Short task
Copy the records starting at the line that has "Task: Click the purple" and ending after the line that has "tap(59, 50)", with "purple" swapped for "violet" and nothing else changed. Leave out the pictures.

Supplied material
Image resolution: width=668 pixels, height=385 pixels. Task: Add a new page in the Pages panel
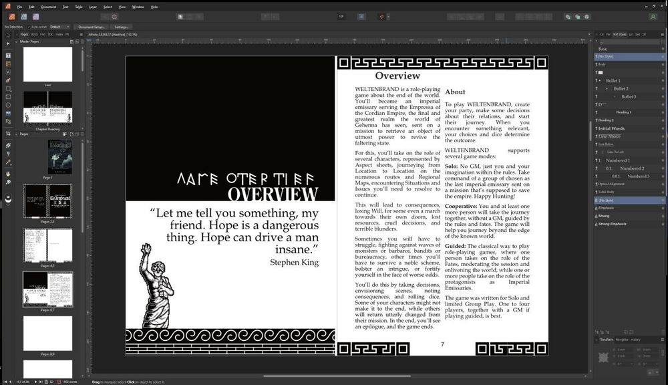pos(72,134)
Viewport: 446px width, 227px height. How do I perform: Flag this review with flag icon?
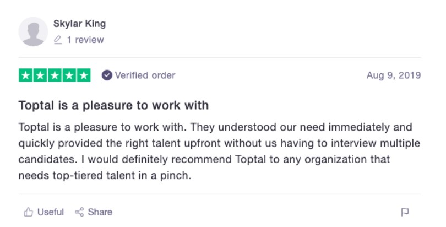click(405, 212)
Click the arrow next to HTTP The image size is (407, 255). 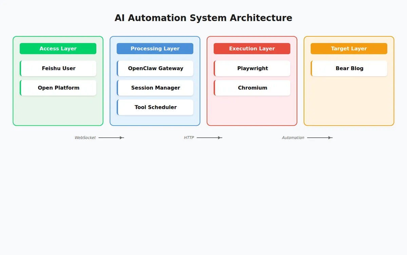coord(209,138)
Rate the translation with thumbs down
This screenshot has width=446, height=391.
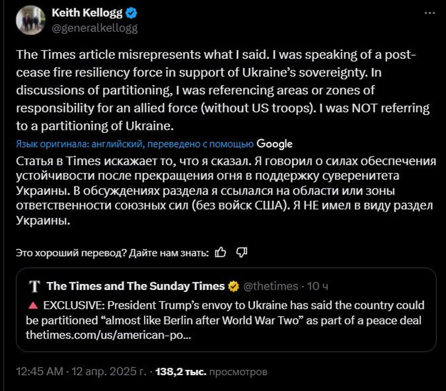pos(242,253)
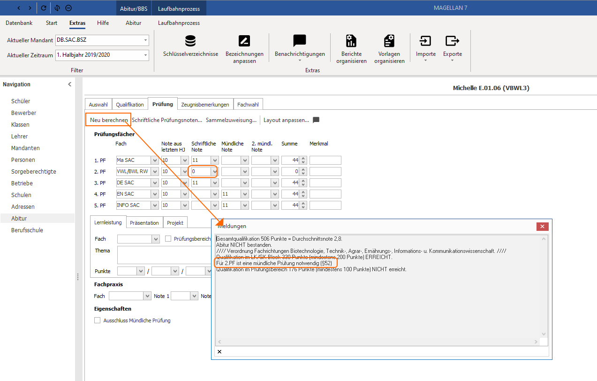This screenshot has width=597, height=381.
Task: Switch to the Zeugnisbemerkungen tab
Action: 205,105
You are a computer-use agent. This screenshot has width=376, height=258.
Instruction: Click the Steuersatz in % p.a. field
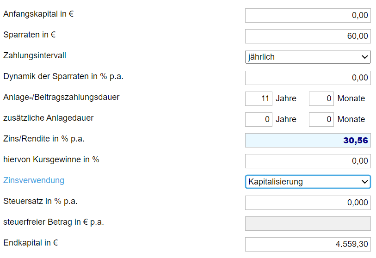point(308,203)
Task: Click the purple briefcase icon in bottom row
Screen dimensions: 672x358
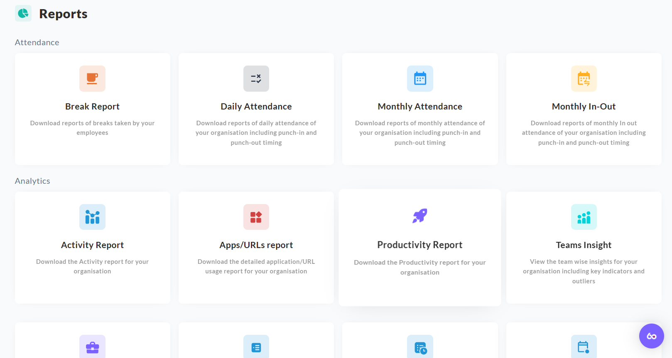Action: [92, 346]
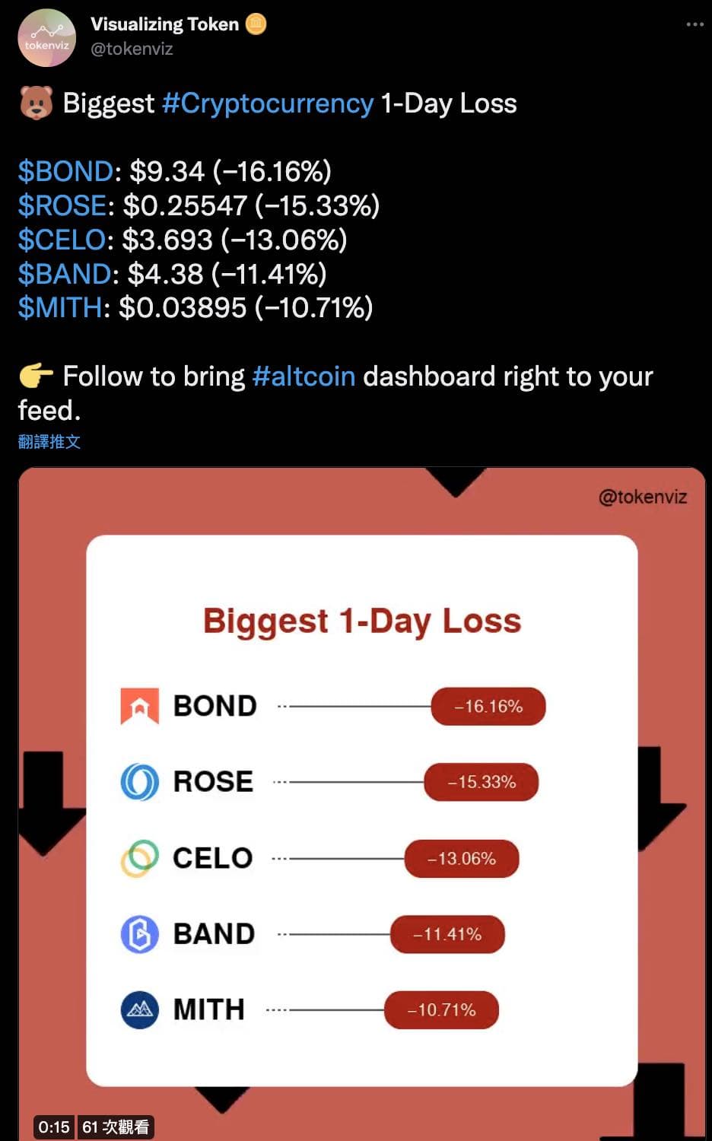The width and height of the screenshot is (712, 1141).
Task: Select the Visualizing Token display name
Action: (164, 24)
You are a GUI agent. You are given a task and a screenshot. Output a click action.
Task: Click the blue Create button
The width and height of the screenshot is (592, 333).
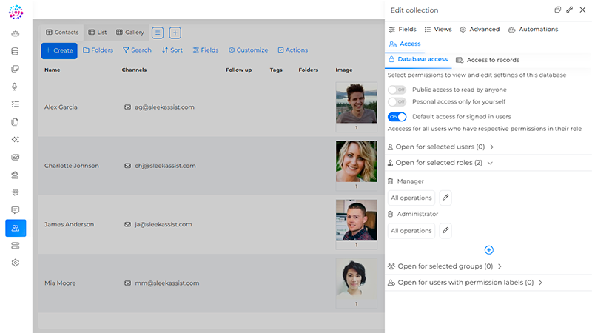tap(59, 50)
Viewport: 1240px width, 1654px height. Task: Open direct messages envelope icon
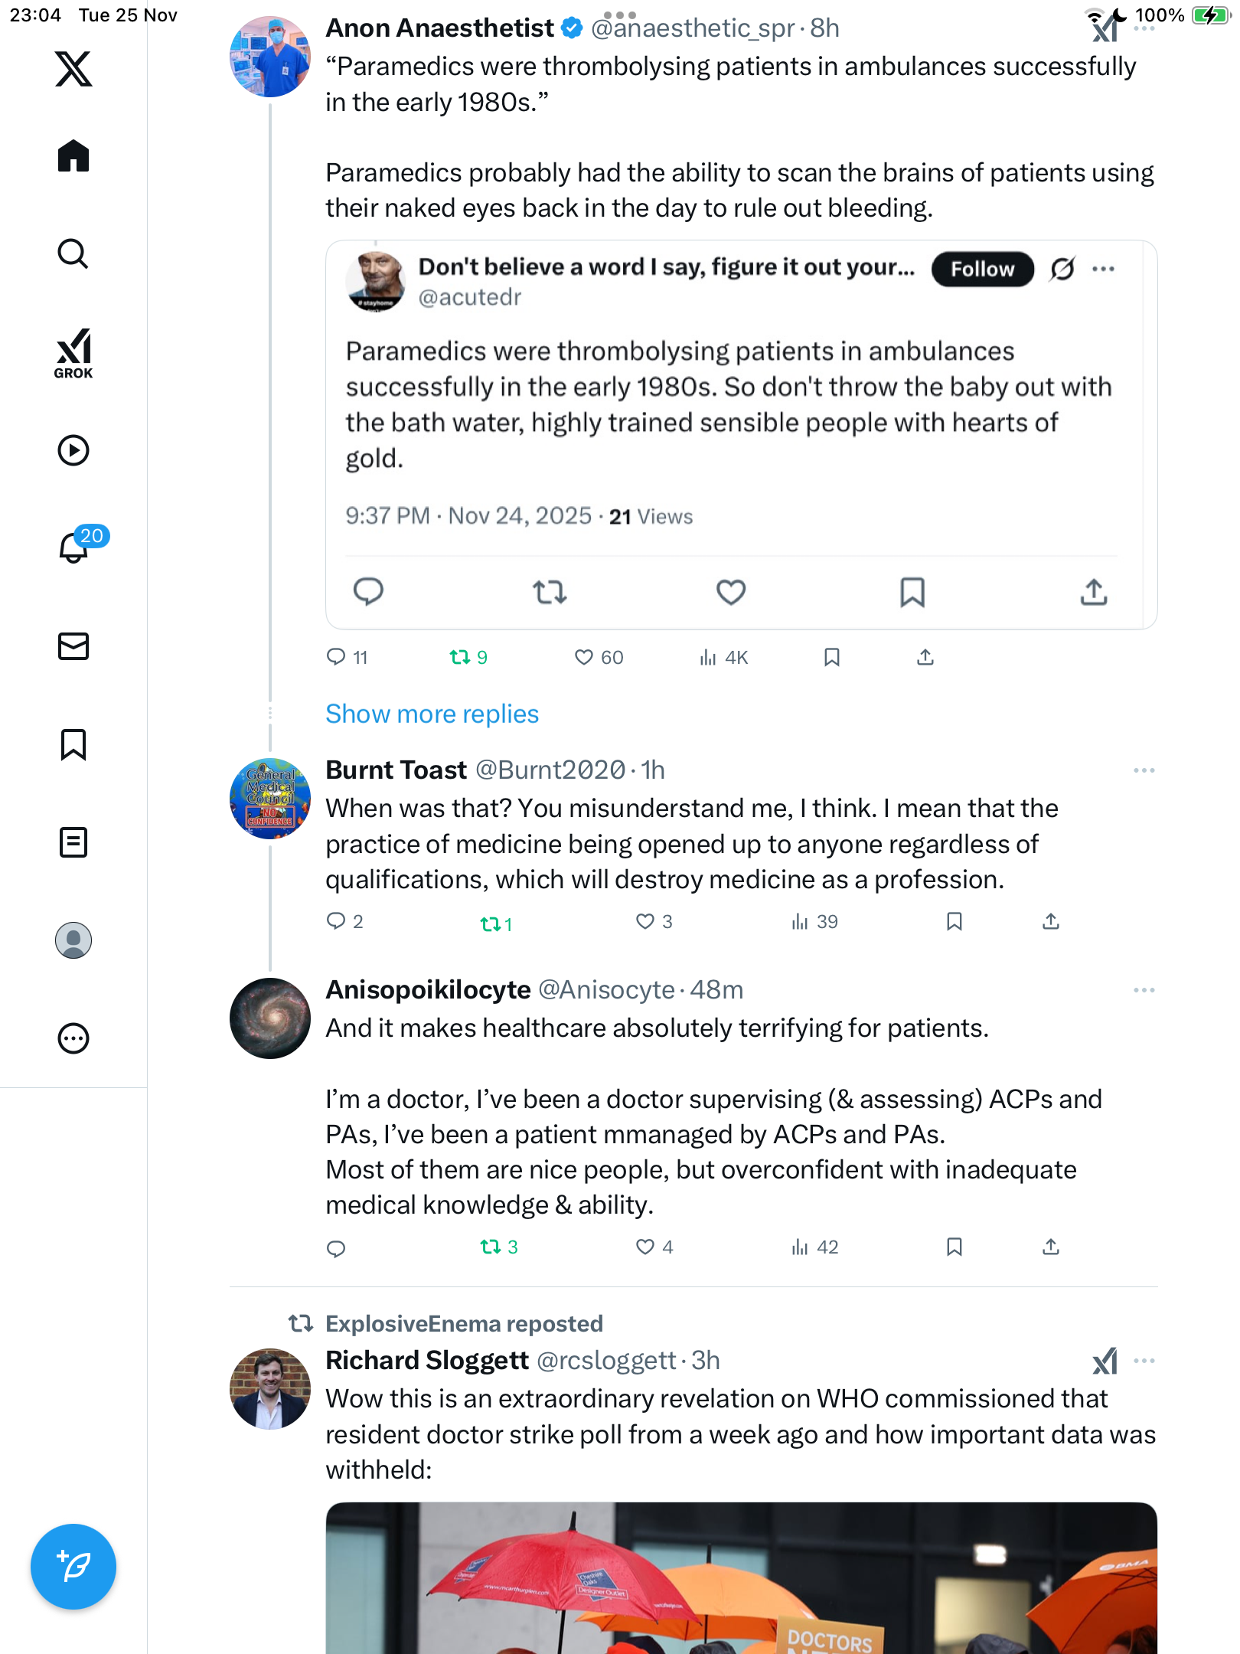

Answer to the problem
Task: Click the violet briefcase icon in bottom row
Screen dimensions: 672x358
Action: [92, 346]
The width and height of the screenshot is (712, 1141).
Task: Select the Visualizing Token display name
Action: (164, 24)
You are a GUI agent. You are given a task and a screenshot. Output a click action.
Task: Click the blue Create button
The width and height of the screenshot is (592, 333).
tap(59, 50)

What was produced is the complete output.